The tasks
[a] From the Rolex Datejust history, quote everything from "The original Datejust model" down to "its original design.".
[b] Using the Rolex Datejust history, decide whether each statement below agrees with the text, answering yes or no and quoting the words that settle it: (i) The original Datejust, reference 4467, could be bought in stainless steel. (ii) The original Datejust had a case size of 36mm. (iii) Speedking models had a date complication.
[c] According to the Rolex Datejust history, how many minutes was the Turn-o-Graph's rotating bezel marked to?

Reading passage
Video Rolex Datejust



History

The original Datejust model REF: 4467 was only available in 18 karat gold and had a small bubble back winder with a deeply domed back. It also featured a waterproof Oyster case, a fluted bezel, and a signature Jubilee bracelet, making it instantly identifiable as a Rolex.

Over the years, the Datejust movement went through subtle improvements to its features while remaining true to its original design.

It is interesting to note, that the archetypal Datejust reference 1605 from the early to mid 50's and the 31mm Rolex Oyster Speedking and Speedking Precisions, also nicknamed "Bubblebacks" due to their tubby side profiles (Speedking Precisions offered in 3 movements grades, one being 3.5 hunter, manual wind) from the early to mid 40's had a significant influence on Rolexes later Datejust references over the years. For example the contemporary Datejust 116200, when configured with its silver 'Art Deco' dial and luminous Arabic numerals and minute chapters. However, the Art Deco dial has Arabic numerals, while the 1605 reference Datejust used indices/ baton appliques. Most 1605 reference dials were silver, however black was on offer, but rare for the time. It is also noted that the contemporary reference 116200 uses Arabic numerals, just like the Speedking model from the mid to late 1930's and the Speedking Precision from the early 1940's did. These Oyster Speedking models were often brought by British and Canadian fighter pilots and other servicemen during WWII. During liberation of POW's from concentration camps in Europe, Rolex gave a number of British POW's each a Rolex Oyster Speedking Precision, with a tropical dial, telling them to pay when and if they could... If one looks for them, the history and resemblance of these early 1605 and Speedking pieces are still visible in the silver Art Deco dial Datejust 116200 of today The reference #4220 Speedking Precision, while not technically shock proof by modern standards, was the first wrist watch in history that could endure robust use and still keep "good" time. A testament to its military use in WWII. Unlike Datejusts, Speedking models did not have a date complication, however. The Speedking Precision #4220 (10.5 Hunter) was the first watch in history to feature a true military theme, which was simply a red-coloured, but legible, second sweeping hand. This watch inspired the 1950's Rolex Datejust Thunderbird. The legendary status of the early to mid 40's Speedking Precision can therefore also be seen in later military/tool watch type Datejusts like the Turn-o-graph (or "Thunderbird") models.

Several years after its debut, In 1954, Rolex added the now famous "Cyclops Lens" as a major update.

The Datejust is offered with two classic Rolex bracelets: the jubilee and the oyster. The original Datejust was launched with a case size of 36mm. Later, however, ladies' and mid-sized versions became available. The Turn-o-Graph model was introduced in 1955 as an award given to US Air Force pilots returning from combat missions. It featured a rotating bezel marked to 60 minutes, which can be used to measure time intervals. Datejusts of this type have been nicknamed "Thunderbirds". Chuck Yeager wore one of these models when he broke the sound barrier. This would be the basis for the Rolex Explorer (designed for Sir Edmund Hillary's Mount Everest expedition), the Rolex Submariner, and the Rolex Sea Dweller.

Dataset content
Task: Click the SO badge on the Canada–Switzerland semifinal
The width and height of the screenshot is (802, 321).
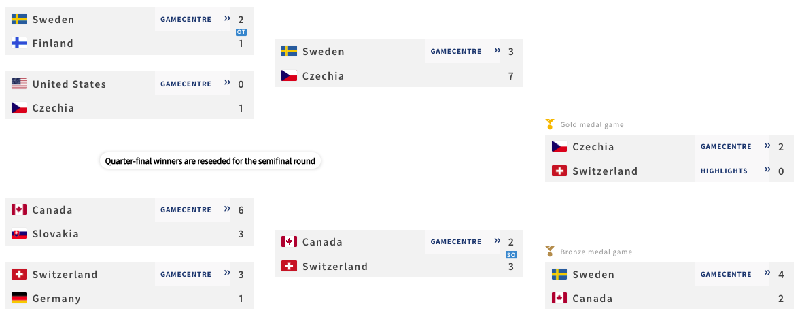Action: 511,254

Results for the exercise
[a]
The original Datejust model REF: 4467 was only available in 18 karat gold and had a small bubble back winder with a deeply domed back. It also featured a waterproof Oyster case, a fluted bezel, and a signature Jubilee bracelet, making it instantly identifiable as a Rolex.

Over the years, the Datejust movement went through subtle improvements to its features while remaining true to its original design.

[b]
(i) No: "The original Datejust model REF: 4467 was only available in 18 karat gold"
(ii) Yes: "The original Datejust was launched with a case size of 36mm."
(iii) No: "Unlike Datejusts, Speedking models did not have a date complication, however."

[c] 60 minutes.